The interior, start to finish
The single biggest complaint about the original ID.3 was the interior, and that is exactly where VW focused. The car now has four individual window switches, one per door, with metal galvanized detailing on top. This sounds like a small thing. It is not. The original had two levers and a button for rear windows, a layout that confused and annoyed owners from day one. Physical climate dials make their return, positioned below the 13-inch infotainment screen. The touch sliders are gone. A metal-knurled volume knob is back. The steering wheel, taken from the newer ID. family, has actual tactile buttons for cruise control with genuine click feedback, a heated option, and a flat top and bottom. The instrument cluster is now a proper 10-inch digital display, clear and readable, with multiple views including a retro mode styled after Golf 1 and Golf 2 dials. The wireless charging pad has been updated with microfiber and a cooling system to keep phones from overheating. There are two USB-C chargers at the center console and two more in the rear. The glovebox is improved. The dashboard uses soft-touch materials and fabric inlays.

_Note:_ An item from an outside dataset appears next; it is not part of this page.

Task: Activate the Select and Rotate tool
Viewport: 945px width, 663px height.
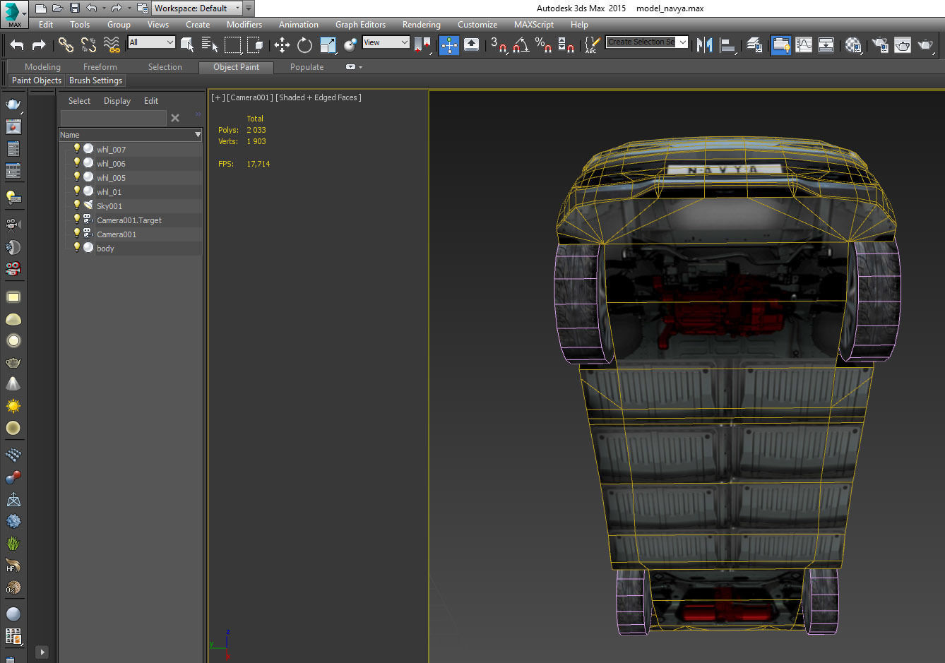Action: 304,45
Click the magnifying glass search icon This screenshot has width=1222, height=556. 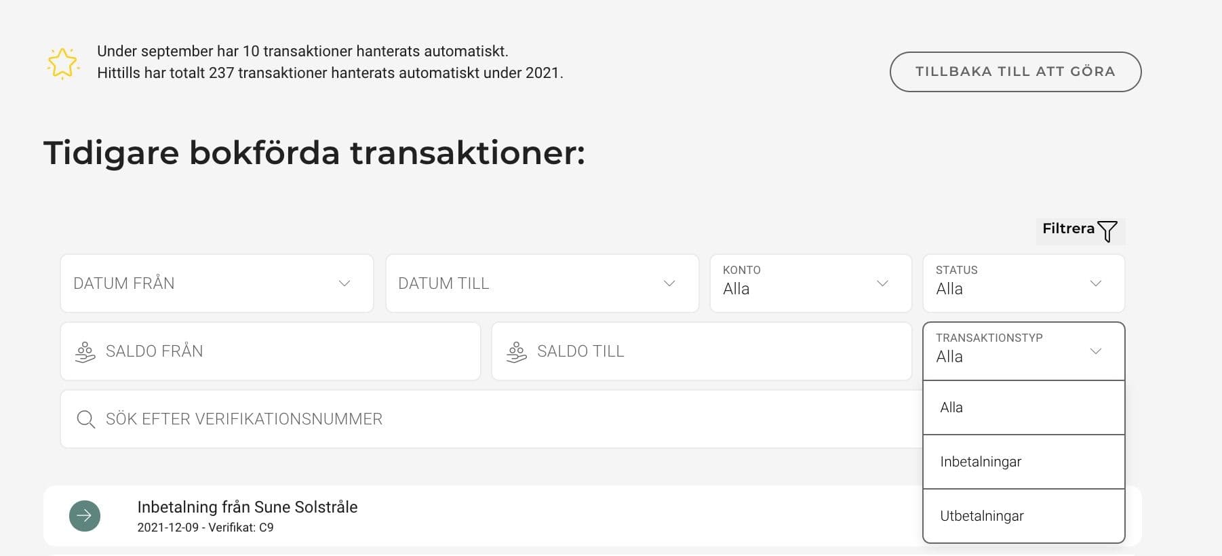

Thomas's summary: if the car had launched like this, it would have been a hit from the start.
Exterior and platform
The ID.3 Neo adopts the same front face as the new VW ID. lineup, including the ID. Polo and ID. Cross, with a light strip running the full width and an illuminated VW logo. The previous tendency to wrap contrast sections in gloss black has been reversed. More surfaces are now in body color, including the roof and the rear trunk surround, which was previously all black. The car is 4.29 meters long (169 inches). Wheel options run from 18 to 20 inches, with optional DCC adaptive suspension. The platform is the classic MEB architecture with rear-wheel drive standard across all versions. There is no frunk; the short front hood does not leave room for one.
Battery and charging
VW now offers LFP battery options on the ID.3 for the first time: 50 kWh and 58 kWh packs join the existing 79 kWh NMC. The large NMC battery supports 11 kW AC charging and 168 kW DC peak, covering 10 to 80 percent in around 29 minutes. The smaller LFP pack reaches 10 to 80 percent in around 26 minutes. WLTP range on the 79 kWh clears 600 km officially. Real-world motorway cruising at normal highway speeds should land around 400 km (approximately 250 miles). New rear motors are claimed to be more efficient than the outgoing units.
Why it matters
Thomas frames the ID.3 Neo as more than just a mid-cycle update. The incoming VW ID. Polo, ID. Cross, CUPRA Raval, and Skoda Epiq are all new-platform models and will carry this same interior logic. The ID.3 Neo is the first existing model to receive the full upgrade. The fact that VW went back and corrected what was wrong, rather than just moving on, is, in Thomas's words, a turning point for the brand. Whether buyers agree will become clear when the car reaches dealerships.
This is a pre-production unit. Final production specifications may vary.